|
|
|
|
Wilhelmina Frederika
Louise Paulina Charlotte, Prinses van Oranje-Nassau, (Berlijn, 1 maart 1800 - Freienwalde,
22 december 1806), was het derde kind en de oudste dochter van de latere koning Willem
I der Nederlanden en prinses Wihelmina van Pruisen. De prinses werd door haar ouders
Pautje genoemd. |
|
Pauline werd geboren in Berlijn, als derde
kind en oudste dochter van Willem van Oranje Nassau en Wilhelmina van Pruisen. Zij
werd vernoemd naar tsaar Paul van Rusland, de 'politieman van Europa'. Vanaf 1803
woonde het gezin in Fulda (Hessen), het aan haar vader toegekende vorstendom. Als
vijfjarige logeerde zij met haar oudere broers bij hun grootouders op Oraniënstein.
Bij die gelegenheid gaf ze Willem V zelfgemaakte kousenbanden voor zijn verjaardag,
waaraan zij de hele winter had gewerkt.
Paulina kon het goed vinden met haar grootouders en Willem V gaf haar de bijnaam
Polly.

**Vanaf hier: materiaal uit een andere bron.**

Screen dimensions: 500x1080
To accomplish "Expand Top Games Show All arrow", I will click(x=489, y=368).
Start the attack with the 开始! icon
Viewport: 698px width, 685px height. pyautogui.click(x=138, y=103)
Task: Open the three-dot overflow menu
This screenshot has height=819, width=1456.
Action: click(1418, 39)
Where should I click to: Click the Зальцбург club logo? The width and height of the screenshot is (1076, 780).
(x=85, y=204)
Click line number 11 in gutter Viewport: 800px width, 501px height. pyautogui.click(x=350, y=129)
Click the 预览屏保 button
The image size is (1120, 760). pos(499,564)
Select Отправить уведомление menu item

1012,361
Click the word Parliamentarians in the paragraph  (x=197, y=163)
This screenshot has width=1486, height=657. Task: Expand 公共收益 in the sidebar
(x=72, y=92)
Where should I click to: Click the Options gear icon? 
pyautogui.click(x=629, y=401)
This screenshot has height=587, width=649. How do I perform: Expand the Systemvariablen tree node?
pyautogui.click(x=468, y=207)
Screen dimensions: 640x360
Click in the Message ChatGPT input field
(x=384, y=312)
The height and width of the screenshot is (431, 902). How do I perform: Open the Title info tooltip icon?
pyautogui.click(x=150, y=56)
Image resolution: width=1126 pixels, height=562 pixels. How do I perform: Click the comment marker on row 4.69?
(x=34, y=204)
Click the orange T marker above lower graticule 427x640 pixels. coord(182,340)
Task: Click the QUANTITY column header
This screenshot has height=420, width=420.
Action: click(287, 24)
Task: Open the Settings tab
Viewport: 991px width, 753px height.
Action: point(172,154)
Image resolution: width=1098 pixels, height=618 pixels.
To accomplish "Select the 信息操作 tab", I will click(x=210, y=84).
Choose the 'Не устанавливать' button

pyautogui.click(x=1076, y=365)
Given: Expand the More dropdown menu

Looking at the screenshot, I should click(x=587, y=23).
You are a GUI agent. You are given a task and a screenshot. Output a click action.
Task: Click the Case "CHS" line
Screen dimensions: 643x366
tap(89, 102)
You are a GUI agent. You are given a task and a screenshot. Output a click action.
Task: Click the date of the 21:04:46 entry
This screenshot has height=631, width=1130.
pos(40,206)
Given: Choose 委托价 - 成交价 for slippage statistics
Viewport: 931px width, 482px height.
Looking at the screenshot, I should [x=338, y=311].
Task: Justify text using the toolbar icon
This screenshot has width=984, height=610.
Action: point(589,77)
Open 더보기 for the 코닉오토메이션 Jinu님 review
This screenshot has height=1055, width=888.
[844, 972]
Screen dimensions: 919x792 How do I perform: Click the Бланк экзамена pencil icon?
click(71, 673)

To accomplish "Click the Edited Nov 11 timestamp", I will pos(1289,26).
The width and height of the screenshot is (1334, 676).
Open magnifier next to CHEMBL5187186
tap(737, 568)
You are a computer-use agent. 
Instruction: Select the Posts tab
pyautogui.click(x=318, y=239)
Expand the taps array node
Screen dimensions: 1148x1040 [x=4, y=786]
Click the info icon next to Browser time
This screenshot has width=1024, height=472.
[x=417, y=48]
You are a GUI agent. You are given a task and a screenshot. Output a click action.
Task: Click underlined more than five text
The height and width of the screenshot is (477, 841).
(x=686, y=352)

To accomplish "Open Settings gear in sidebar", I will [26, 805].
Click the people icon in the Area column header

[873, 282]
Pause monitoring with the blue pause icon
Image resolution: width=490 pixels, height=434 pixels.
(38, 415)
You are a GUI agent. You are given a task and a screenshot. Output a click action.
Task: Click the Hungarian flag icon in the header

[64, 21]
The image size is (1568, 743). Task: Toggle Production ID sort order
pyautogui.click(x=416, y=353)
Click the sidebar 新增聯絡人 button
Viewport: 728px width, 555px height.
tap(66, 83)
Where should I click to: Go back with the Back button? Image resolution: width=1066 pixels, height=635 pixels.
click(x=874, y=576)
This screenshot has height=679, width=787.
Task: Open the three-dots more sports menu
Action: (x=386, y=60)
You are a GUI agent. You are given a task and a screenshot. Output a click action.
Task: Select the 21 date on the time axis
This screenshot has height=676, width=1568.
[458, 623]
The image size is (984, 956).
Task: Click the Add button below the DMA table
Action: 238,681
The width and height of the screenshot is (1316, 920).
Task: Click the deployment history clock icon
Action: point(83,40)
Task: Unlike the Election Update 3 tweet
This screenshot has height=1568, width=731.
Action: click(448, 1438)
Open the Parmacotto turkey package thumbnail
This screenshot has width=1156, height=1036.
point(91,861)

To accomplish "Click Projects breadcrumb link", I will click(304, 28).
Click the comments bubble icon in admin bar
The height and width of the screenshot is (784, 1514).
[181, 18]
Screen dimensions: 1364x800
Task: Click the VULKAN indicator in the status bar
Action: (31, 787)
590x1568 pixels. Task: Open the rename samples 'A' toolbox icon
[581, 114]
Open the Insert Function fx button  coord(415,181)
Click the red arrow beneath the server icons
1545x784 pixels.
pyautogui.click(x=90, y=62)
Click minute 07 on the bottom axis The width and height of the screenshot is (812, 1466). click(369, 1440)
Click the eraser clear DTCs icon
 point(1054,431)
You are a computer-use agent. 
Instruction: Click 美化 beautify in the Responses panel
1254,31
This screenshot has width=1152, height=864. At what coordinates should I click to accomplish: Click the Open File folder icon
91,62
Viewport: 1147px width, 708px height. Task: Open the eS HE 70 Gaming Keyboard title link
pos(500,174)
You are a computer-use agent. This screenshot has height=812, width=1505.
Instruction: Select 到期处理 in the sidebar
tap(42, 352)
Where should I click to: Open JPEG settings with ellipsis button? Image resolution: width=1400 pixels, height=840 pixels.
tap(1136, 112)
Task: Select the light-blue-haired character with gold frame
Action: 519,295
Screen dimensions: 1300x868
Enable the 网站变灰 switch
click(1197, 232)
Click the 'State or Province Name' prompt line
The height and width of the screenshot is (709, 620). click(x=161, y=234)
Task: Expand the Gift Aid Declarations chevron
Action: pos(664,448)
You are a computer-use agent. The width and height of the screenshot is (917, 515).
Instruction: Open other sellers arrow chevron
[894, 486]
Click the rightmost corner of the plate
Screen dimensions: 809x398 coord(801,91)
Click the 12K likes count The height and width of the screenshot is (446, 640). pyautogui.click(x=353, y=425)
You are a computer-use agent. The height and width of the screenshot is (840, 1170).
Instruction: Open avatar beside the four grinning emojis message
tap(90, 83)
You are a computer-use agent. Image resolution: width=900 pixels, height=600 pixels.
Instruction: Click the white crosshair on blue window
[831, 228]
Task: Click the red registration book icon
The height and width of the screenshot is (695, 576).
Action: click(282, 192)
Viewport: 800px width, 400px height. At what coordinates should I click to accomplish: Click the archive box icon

Het is zelfs bekend dat Willem V tijdens een chique bal met zijn kleindochtertje
door de zaal danstte. Hij was dan ook de eerste oranje die tijdens zijn leven een
kleindochter had. Paulina had vanaf haar geboorte al een zwakke gezondheid.
Na de nederlaag van het Pruisische leger in oktober 1806 sloeg het gezin op de vlucht
voor de oprukkende Fransen. Op weg naar Koningsbergen werd Pauline - die al vanaf
haar geboorte een zwakke gezondheid had - ernstig ziek. (Bron tekst: Oranje in Ballingschap,
Mr. L.A. Struik. Uitgave: de Bataafse Leeuw, Amsterdam 2006 en Historici.nl)
Rechts: Portret van Pauline (Bron: Royaltyguide.nl) |
|
Links: Portret van Pauline. (Bron: Liveinternet.ru)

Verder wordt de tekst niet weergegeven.